> AIM OF THE TASK
Arrange every line of the records below as a numbered list. Skip the blank lines and leave the pictures out.

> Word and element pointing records

⟨

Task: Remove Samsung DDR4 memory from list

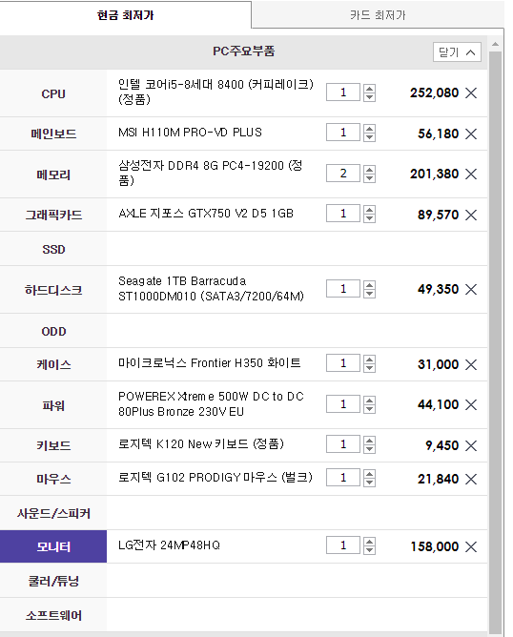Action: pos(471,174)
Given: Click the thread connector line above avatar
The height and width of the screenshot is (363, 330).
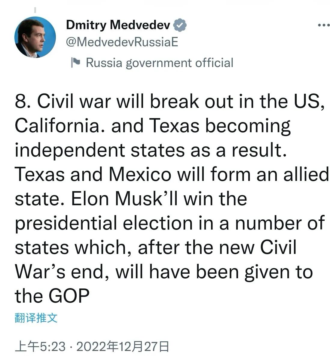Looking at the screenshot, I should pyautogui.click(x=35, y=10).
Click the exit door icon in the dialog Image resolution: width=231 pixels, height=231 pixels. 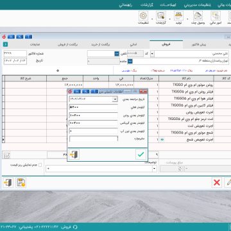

⟩

> FINISHED TASK
1. Task: Remove Samsung DDR4 memory from list
2. Action: pos(471,174)
3. Given: Click the thread connector line above avatar
4. The height and width of the screenshot is (363, 330).
5. Looking at the screenshot, I should pyautogui.click(x=35, y=10).
6. Click the exit door icon in the dialog Image resolution: width=231 pixels, height=231 pixels. 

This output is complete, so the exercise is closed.